In my next chart, I look at Control over the length of individual T20 innings. The chart confirms two expectations. First, that strike rates improve as T20 batsmen survive more deliveries. Second, that Control improves but at a slower rate and settles at a level somewhere between 70 and 80. If we look at individual IPL innings that last at least ten balls, the Control measure basically settles to a level between 75% and 80% for the best strike rates.
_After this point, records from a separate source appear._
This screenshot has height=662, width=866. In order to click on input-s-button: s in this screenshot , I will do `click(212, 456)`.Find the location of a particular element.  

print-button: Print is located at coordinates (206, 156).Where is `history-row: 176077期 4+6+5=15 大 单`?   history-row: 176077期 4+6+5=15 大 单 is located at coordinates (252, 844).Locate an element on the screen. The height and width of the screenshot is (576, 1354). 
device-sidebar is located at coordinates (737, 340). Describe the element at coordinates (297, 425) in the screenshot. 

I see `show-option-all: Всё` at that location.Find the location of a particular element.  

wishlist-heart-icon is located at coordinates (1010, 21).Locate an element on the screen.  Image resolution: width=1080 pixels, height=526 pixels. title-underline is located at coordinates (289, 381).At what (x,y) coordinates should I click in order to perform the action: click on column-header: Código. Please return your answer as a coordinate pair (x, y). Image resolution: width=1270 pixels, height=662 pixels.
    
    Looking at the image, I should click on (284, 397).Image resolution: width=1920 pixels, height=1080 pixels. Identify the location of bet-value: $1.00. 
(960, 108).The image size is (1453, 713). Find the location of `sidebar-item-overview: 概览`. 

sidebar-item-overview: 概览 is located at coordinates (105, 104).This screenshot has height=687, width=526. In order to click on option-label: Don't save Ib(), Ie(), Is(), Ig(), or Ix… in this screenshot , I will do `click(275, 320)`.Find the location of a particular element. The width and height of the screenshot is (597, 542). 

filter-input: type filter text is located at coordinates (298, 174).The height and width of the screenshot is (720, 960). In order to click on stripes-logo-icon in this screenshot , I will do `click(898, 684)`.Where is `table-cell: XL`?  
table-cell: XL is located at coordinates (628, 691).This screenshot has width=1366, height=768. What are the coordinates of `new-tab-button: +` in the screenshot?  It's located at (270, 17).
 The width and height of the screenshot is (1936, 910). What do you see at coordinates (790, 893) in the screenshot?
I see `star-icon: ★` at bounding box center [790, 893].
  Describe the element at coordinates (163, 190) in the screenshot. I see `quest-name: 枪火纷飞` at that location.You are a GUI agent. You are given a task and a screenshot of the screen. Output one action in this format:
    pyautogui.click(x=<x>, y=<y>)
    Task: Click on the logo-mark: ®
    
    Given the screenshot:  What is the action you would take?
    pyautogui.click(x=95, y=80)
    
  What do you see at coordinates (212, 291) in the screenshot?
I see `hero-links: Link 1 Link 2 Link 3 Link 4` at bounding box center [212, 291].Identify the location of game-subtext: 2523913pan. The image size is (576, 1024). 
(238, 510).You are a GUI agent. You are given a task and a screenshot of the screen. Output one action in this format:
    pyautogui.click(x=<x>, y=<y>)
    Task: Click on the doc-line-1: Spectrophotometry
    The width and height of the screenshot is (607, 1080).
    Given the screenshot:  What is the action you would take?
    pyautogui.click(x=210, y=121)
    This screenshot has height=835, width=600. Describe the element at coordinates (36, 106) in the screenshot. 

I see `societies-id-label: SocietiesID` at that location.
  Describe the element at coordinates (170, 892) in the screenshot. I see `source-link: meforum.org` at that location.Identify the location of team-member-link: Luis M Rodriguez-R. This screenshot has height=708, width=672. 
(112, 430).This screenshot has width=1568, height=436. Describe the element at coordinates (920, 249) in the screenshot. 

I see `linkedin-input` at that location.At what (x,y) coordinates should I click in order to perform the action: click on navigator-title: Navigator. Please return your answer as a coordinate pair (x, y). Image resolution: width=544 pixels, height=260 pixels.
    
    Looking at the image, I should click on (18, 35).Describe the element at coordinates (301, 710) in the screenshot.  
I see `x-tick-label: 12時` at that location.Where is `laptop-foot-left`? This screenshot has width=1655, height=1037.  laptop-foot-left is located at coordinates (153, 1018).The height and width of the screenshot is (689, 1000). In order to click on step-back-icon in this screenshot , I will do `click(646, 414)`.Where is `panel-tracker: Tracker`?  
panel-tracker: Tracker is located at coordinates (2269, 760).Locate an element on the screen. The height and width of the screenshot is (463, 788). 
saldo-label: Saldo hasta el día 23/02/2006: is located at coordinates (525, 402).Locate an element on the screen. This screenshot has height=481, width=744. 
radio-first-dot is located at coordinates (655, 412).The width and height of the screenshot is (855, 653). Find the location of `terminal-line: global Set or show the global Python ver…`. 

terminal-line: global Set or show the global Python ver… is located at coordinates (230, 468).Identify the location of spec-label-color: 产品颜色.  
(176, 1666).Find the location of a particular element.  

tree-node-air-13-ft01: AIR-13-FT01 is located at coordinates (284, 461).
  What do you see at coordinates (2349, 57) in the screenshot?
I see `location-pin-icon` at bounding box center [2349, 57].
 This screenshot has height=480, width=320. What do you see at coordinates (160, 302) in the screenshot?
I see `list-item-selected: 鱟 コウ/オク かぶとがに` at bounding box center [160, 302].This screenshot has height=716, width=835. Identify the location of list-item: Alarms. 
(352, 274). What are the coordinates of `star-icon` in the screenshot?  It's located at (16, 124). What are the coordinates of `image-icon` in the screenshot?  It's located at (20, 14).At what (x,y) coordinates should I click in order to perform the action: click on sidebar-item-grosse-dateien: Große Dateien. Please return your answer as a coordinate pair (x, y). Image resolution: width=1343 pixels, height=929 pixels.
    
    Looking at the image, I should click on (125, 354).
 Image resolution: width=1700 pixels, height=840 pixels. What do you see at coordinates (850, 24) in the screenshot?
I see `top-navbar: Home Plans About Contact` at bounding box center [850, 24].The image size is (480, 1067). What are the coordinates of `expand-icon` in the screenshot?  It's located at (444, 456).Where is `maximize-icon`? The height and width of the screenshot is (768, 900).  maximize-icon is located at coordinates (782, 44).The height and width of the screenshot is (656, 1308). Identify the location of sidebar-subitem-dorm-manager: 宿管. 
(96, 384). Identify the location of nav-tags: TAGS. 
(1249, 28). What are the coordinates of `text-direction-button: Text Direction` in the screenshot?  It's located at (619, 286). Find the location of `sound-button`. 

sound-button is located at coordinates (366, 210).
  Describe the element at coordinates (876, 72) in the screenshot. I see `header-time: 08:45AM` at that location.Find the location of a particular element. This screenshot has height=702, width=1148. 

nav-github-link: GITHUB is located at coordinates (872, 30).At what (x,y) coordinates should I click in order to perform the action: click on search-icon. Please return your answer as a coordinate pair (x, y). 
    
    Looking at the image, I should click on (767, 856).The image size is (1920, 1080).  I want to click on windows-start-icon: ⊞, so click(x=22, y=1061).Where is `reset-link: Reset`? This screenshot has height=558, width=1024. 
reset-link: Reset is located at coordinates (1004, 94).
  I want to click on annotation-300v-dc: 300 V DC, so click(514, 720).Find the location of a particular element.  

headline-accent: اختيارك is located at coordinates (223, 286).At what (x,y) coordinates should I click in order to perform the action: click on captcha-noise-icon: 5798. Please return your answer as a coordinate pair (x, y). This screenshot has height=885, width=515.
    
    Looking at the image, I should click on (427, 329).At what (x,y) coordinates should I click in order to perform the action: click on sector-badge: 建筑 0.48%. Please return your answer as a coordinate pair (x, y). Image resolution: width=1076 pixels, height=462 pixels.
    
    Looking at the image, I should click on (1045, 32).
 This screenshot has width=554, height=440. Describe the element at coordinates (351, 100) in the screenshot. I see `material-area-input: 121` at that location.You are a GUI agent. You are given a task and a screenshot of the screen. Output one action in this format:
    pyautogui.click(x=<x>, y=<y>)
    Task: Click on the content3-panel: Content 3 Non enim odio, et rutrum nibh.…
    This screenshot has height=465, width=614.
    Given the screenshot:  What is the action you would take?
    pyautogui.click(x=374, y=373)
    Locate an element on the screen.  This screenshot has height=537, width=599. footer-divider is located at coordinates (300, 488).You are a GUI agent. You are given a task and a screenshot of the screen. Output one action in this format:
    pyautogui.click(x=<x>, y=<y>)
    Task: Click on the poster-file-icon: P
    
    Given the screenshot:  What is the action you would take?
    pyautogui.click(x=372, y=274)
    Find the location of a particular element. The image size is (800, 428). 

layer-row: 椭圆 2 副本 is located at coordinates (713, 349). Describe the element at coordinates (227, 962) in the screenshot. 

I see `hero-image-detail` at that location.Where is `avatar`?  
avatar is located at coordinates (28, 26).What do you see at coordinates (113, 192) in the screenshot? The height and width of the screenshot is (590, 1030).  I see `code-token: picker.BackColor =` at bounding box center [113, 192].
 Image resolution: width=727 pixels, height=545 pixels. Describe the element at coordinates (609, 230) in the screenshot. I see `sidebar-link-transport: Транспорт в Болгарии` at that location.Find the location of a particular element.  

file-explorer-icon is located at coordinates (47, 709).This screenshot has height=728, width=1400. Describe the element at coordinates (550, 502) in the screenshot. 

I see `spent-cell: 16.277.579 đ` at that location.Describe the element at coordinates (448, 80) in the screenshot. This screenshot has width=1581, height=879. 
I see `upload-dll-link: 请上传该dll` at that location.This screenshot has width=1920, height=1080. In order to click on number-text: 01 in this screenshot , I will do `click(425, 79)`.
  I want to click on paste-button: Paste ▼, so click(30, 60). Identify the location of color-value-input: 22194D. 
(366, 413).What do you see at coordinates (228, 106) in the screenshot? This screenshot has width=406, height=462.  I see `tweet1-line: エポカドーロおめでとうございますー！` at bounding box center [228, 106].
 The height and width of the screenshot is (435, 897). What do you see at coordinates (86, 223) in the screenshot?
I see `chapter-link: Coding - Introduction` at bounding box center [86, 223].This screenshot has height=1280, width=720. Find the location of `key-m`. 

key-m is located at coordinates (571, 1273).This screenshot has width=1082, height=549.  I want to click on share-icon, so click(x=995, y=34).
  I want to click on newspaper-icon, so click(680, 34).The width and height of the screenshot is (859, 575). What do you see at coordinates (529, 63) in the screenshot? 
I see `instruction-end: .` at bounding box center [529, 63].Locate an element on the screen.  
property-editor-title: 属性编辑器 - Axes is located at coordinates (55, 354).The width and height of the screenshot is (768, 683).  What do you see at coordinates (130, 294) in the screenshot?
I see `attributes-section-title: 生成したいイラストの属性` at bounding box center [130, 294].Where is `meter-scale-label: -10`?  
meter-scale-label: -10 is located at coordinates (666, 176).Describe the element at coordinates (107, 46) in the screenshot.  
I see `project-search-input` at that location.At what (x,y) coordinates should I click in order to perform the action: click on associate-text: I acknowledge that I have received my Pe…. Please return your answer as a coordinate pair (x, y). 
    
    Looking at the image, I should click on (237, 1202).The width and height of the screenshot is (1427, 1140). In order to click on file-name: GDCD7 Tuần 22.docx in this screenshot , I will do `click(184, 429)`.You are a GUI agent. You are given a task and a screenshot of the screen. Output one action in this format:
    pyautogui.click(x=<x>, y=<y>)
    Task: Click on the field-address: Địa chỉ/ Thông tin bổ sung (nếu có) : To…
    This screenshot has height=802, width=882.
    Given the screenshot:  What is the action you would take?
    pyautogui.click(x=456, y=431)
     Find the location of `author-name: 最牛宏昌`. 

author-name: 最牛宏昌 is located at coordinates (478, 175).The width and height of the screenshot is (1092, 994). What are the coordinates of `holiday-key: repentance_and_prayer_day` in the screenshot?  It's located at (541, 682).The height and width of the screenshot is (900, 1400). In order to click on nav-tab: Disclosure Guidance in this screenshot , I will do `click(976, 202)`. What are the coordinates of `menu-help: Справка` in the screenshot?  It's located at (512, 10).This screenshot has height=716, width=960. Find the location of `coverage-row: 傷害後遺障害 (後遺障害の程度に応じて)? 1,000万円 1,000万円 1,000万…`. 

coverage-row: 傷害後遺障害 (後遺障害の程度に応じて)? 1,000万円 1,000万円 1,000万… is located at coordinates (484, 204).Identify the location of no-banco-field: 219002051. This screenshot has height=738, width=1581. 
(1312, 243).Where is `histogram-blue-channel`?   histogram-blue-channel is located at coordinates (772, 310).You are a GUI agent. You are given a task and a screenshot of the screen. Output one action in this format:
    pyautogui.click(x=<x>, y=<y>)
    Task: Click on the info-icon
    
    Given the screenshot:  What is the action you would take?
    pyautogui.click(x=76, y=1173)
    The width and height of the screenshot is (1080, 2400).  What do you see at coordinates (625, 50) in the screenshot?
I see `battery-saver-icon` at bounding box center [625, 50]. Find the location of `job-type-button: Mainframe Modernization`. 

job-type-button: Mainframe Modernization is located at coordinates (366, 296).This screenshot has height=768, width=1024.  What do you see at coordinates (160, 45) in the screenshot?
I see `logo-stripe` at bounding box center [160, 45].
|Strike rate||Control||Number of innings|
|Less than 100||72%||638|
|100 to 124||74%||641|
|125 to 149||77%||503|
|150 or more||77%||502|
Finally, let's look at how Control correlates to results. Do winning teams demonstrate higher net Control than losing teams? Net Control is simply the Control achieved by a batting team minus the Control achieved by opposition batsmen against its bowlers. In my final chart for this post, I look at the net Control achieved by each IPL side in each season. There is a weak trend showing higher net control for greater success. To understand just how weak this is, the 2013 Chennai Super Kings achieved batting Control of 79%, while opposing batsmen achieved Control of 74% against their bowlers. This basically means that over a 20-over innings, Chennai Super Kings batsmen miscued (or missed) 25 times, or basically had control over 95 of the 120 deliveries they faced. Opposing batsmen had control over 89 out of 120 deliveries they faced. No IPL team has achieved a batting Control measure of more than 95 balls per 20 overs (79%). The most commonly achieved batting Control by a team over 120 balls is 89 and 90. The 2014 IPL final, hailed by some as the best IPL final to date, saw the winning side in Control for 82 out 120 deliveries, and the losing side in Control for 71 out of 120. The Net Control for KKR was +11. Over the course of a season, these are the Net Control measures achieved by each team.
I'll end with some simple arithmetic. Given that we know that about seven wickets fall in 20 overs in T20, if we assume that each dismissal is the result of a batsman not being in Control (a generous assumption, since a number of dismissals occur off the middle of the bat in the IPL), we can assume that batsmen miss or miscue 31 times out of 120 on average, are dismissed seven times out of 31. The actual figure is likely to be lower, closer to six out of 31, since some of the dismissals are run-outs. This gives you some sense of the nature of batting risk in a 20-over game in which there aren't too many catching men, and fields are set not to dismiss batsmen when they make mistakes but to protect runs.
If you were making a choice about whether or not to take a chance while knowing that if the chance didn't come off, you would pay a huge price (being dismissed, in the case of a batsman), but that it was likely that your gamble would pay off four out of five times, would you take it? Batsmen in the IPL do.
As a contrast to these figures for Control in the 20-over game, Kumar Sangakkara was in control 90% of the time in his recent century at Lord's. Jos Butler was in control 87% of the time in his century during England's chase in the same game.
* Also discussed via email communication with S Rajesh. ESPNcricinfo's stats editor. My thanks to him for sharing the Control data and explaining how it is recorded.